__clz and Endianess for reading unary code

yurijgera · July 8, 2011, 11:06am

I’m reading variable length code (unary code) in CUDA.
Input data is unsigned char * array, it’s big endian, MSB first.

I must read codeword that it maximum 24 bit long, and can have maximum offset of 7 bits from the byte boundary.

On CPU i’m using assembler to read 32bits as integer at byte boundary. Due to x86’s litle-endian coding my int is in wrong order, so I use bswap instruction to convert x86’s little endian byte order to correct big-endian byte order, then shift left by bit offset and then use bsr instruction to count leading zeros and so on…

What about CUDA?
In CUDA counting leading zeros is even simpler using __clz() intrinsic.
However first I must read 4 big-endian bytes from unsigned char * array into 32bit int register.
From what I know CUDA behaves like x86 when I read from a int casted pointer, it assumes little-endian and read bytes in my case in wrong order.

QUESTION:

Is there any way to read 32 bit int into CUDA’s int register from a pointer pointing to big-endian aligned integer.

Assuming A, B, C and D are one byte each and we have char/byte array:
unsigned char * Data = ABCD…

reading
unsigned int Word = (unsigned int *)&Data[0];

will produce unsigned int with wrong byte order:
unsigned int Word = DCBA;

njuffa · July 8, 2011, 11:24am

You can re-use your CPU approach in CUDA by using __byte_perm (word, 0, 0x0123) in place of BSWAP. __byte_perm() has hardware support on sm_2x GPUs, it is emulated for sm_1x platforms. I can’t say how good the emulation performance would be for the BSWAP case on sm_1x. I would say just give it a try. If it is too slow, you could always supply your own BSWAP emulation.

One difference between x86 CPUs and NVIDIA GPUs is that on the GPU all data must be naturally aligned, otherwise the behavior of a memory access is undefined.
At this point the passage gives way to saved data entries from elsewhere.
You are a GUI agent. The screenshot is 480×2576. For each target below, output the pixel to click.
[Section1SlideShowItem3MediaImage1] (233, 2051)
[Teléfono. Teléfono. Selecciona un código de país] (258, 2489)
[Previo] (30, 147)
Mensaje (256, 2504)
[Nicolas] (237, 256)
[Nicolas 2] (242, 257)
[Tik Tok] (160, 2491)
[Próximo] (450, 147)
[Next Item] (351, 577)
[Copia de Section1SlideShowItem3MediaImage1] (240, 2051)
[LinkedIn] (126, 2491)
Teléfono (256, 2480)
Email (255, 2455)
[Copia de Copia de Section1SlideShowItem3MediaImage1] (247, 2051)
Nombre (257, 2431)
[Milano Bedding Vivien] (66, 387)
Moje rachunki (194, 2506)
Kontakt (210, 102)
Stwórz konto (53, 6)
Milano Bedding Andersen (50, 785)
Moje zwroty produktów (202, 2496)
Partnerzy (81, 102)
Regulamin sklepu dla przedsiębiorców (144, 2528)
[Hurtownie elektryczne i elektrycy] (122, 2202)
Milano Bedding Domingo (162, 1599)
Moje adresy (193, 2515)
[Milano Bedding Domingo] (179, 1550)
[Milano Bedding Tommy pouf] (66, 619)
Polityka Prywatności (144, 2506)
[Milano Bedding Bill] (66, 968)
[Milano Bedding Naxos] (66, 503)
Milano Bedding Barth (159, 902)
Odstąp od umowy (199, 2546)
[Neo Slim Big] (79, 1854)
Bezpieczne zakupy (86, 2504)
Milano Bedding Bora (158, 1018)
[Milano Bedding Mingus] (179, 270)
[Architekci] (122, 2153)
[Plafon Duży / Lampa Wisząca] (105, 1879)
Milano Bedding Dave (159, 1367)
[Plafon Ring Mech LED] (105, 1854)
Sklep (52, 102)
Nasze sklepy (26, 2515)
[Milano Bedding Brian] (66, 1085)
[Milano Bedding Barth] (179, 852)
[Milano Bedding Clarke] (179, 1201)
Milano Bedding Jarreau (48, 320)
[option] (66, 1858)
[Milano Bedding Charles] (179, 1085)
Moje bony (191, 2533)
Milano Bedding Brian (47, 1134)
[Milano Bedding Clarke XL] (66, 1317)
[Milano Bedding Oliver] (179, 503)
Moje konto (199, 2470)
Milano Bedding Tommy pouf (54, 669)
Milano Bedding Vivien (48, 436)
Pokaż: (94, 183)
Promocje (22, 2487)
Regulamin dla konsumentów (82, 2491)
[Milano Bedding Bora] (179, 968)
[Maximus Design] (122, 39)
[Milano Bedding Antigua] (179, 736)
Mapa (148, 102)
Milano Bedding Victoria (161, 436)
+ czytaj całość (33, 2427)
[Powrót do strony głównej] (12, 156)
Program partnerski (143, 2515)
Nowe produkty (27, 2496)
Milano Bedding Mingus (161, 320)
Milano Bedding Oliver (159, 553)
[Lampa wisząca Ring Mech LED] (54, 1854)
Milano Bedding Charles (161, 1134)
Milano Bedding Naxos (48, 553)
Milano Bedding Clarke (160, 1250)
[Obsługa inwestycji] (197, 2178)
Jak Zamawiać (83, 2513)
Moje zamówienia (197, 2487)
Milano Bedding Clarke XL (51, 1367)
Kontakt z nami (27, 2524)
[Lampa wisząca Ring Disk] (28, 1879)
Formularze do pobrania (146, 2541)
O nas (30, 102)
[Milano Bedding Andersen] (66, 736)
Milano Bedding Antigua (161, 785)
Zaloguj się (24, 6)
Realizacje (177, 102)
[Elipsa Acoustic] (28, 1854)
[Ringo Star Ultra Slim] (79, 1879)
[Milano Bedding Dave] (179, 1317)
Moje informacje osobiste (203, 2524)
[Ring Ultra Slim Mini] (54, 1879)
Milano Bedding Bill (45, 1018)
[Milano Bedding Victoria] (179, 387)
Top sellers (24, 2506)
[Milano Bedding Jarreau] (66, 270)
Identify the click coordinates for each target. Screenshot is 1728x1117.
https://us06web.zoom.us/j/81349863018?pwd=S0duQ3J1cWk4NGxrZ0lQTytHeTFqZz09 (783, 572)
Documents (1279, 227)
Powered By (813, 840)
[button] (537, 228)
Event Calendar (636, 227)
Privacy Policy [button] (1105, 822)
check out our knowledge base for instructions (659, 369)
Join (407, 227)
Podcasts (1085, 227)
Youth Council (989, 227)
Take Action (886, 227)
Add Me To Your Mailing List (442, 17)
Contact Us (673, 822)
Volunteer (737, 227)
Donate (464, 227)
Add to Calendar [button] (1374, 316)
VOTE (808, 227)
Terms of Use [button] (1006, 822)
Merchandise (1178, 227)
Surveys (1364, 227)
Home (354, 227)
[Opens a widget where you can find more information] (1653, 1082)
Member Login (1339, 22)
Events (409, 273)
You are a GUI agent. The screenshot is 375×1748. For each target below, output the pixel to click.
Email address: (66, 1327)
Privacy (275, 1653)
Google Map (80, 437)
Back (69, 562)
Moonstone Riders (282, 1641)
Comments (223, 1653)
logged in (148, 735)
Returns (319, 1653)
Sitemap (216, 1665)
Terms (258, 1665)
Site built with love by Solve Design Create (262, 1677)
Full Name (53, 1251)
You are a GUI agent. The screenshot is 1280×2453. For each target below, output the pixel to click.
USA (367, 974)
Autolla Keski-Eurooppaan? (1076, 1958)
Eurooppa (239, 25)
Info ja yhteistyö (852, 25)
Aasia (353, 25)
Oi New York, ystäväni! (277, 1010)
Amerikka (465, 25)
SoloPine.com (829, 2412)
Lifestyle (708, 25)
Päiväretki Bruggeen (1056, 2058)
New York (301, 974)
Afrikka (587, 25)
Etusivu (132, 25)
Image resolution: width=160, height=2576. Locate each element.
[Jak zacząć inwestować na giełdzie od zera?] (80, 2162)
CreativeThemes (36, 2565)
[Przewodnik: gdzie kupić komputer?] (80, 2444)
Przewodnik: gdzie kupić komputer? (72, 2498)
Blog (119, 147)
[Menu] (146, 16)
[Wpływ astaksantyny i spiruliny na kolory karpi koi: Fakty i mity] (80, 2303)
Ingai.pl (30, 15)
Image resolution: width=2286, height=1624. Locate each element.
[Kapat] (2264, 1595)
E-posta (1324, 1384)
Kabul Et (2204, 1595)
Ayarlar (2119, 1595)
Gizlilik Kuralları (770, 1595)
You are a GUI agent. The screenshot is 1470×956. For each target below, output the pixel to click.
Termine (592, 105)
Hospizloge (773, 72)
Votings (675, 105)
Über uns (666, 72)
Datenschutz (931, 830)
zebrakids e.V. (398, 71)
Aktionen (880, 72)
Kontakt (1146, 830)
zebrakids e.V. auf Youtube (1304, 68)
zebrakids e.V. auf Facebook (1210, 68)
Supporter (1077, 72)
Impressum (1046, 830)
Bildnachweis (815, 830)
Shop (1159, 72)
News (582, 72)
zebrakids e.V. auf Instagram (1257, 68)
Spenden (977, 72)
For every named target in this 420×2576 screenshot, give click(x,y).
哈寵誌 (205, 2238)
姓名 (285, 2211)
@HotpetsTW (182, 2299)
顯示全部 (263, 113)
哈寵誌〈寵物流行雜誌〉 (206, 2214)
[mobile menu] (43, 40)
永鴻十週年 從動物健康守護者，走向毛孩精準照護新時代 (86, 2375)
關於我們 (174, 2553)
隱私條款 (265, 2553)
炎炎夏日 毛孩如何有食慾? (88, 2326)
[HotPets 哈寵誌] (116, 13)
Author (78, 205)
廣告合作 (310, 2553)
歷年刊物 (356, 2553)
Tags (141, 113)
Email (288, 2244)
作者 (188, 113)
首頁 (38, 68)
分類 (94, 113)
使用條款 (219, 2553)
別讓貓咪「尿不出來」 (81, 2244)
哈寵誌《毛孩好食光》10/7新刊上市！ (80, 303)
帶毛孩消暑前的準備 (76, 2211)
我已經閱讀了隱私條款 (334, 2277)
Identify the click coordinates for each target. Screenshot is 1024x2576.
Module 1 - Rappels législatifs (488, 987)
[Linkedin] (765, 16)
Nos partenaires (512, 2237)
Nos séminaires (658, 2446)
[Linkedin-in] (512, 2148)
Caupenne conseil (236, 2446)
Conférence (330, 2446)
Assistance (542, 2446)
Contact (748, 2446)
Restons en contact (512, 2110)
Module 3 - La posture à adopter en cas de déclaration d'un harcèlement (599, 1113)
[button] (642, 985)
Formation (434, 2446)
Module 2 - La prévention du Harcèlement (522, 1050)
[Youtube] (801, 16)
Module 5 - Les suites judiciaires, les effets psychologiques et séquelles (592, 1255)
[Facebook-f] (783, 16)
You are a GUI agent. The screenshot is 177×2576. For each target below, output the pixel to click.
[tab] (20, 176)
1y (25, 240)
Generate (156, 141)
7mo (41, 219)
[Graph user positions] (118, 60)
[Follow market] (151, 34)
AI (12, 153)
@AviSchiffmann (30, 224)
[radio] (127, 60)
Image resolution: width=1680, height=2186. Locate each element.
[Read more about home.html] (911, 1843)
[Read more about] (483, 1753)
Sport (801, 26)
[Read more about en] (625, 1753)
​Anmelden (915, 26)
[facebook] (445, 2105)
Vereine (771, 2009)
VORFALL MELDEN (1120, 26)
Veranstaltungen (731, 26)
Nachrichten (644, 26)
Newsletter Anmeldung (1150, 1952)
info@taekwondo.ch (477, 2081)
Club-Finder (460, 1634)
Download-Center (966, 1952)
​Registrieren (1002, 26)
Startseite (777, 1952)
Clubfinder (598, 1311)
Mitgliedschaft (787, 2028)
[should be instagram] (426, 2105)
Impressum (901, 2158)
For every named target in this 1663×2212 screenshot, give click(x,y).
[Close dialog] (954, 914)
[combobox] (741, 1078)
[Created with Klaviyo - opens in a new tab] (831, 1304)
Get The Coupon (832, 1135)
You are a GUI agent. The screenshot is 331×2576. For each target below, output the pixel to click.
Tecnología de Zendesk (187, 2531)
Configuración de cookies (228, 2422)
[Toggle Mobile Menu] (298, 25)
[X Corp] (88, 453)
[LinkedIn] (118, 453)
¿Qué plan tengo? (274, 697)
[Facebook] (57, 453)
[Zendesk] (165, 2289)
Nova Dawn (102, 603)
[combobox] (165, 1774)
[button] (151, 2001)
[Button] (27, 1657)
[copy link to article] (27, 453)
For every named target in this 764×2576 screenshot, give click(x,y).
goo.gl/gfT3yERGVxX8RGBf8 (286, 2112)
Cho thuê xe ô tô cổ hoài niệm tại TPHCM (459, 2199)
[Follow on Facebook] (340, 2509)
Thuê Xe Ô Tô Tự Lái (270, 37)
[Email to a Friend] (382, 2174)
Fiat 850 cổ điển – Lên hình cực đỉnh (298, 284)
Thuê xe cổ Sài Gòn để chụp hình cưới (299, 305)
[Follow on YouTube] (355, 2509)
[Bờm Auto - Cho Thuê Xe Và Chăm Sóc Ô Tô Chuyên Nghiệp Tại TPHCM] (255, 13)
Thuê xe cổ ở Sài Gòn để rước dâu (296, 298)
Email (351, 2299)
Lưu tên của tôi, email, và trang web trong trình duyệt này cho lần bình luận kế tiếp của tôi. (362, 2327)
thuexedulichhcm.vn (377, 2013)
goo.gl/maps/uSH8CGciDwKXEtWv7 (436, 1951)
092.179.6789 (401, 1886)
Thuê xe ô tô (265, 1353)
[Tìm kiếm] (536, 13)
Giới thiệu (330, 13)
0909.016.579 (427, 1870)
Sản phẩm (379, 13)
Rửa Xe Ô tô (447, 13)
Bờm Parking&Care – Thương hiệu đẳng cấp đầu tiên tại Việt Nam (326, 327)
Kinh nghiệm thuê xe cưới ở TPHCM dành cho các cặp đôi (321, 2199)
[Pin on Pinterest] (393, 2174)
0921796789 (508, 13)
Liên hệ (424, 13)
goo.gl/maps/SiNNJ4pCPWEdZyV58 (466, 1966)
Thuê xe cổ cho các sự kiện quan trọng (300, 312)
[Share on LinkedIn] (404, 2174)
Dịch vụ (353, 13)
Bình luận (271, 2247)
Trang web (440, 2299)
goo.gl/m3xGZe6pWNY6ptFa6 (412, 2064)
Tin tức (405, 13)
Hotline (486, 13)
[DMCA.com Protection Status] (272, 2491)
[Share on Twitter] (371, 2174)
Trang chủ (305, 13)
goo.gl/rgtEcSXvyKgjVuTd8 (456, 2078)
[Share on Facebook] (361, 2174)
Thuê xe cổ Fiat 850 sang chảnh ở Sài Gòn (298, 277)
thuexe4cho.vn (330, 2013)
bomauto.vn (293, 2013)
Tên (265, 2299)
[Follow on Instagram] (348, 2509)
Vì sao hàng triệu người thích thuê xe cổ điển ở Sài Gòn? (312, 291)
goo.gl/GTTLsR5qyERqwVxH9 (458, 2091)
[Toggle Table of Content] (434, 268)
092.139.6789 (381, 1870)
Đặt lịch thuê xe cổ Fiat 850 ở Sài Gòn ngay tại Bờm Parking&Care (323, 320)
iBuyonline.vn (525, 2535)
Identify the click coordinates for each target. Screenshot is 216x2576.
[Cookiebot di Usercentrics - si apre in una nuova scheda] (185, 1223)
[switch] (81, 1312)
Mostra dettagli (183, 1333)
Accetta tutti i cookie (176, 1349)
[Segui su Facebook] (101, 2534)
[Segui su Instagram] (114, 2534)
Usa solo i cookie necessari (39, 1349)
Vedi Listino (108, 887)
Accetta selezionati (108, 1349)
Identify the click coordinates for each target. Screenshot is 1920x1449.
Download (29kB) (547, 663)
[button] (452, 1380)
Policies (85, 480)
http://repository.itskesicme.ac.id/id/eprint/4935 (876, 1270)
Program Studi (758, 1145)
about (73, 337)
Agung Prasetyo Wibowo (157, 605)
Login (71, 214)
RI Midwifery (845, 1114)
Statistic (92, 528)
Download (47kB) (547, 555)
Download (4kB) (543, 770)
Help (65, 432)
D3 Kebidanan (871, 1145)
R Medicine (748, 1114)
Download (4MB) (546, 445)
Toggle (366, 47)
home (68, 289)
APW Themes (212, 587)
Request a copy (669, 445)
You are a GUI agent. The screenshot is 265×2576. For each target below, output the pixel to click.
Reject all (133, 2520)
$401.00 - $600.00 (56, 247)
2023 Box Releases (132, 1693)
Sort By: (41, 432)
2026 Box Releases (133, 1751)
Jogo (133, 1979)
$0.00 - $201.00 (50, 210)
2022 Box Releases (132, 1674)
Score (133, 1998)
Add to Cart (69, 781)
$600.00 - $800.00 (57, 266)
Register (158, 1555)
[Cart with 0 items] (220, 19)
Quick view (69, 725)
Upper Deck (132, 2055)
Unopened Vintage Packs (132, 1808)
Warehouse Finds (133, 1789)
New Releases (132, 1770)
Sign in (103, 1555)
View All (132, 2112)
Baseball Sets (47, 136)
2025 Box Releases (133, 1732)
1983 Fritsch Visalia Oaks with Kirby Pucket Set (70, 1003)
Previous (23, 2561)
So when you cast the char* to an int*, make sure the pointer is 4-byte aligned.

yurijgera · July 8, 2011, 11:56am

My int pointers are not 4-byte aligned, as the codeword length varies from 1 to 24 bits and int pointer can start at any byte offset.
To maintain 4-byte alignment I will need to use 64bit integers for reading.

However thank you for that hint,
I will try __byte_perm and compare it against 4 separate char reads:

unsigned int Word = ((Data[ByteOffset] << 24) & (Data[ByteOffset + 1] << 16) & (Data[ByteOffset + 2] << 8) & Data[ByteOffset + 3]) << BitOffset;

njuffa · July 8, 2011, 12:10pm

You might also want to look into reading the entire stream as pairs of aligned words, while extracting the desired 1 to 3 code bytes via __byteperm() on the fly. __byte_perm() can return four arbitrary bytes from a total of eight input bytes passed in via two 4-byte words.

[Later:]

Here is some bitfield extraction code I dug up that you may find useful:

// extracts a bit field up to 25 bits in length from a 64-bit integer

// startbit must be in 0...63, startbit + length must be in 0...64, 

// length must be in 0..25

__device__ __forceinline__ unsigned int bfe_25_64 (unsigned long long a,

                                                   unsigned int startbit,

                                                   unsigned int length)

{

    unsigned int result;

    asm ("{\n\t"

         ".reg .u32 byte_shift, new_start, select, bytes, alo, ahi;\n\t"

         "shr.u32         byte_shift, %1, 3;\n\t"

         "and.b32         new_start, %1, 7;\n\t"

         "mad.lo.u32      select, byte_shift, 0x1111, 0x3210;\n\t"

         "mov.b64         {alo, ahi}, %2;\n\t"

         "prmt.b32        bytes, alo, ahi, select;\n\t"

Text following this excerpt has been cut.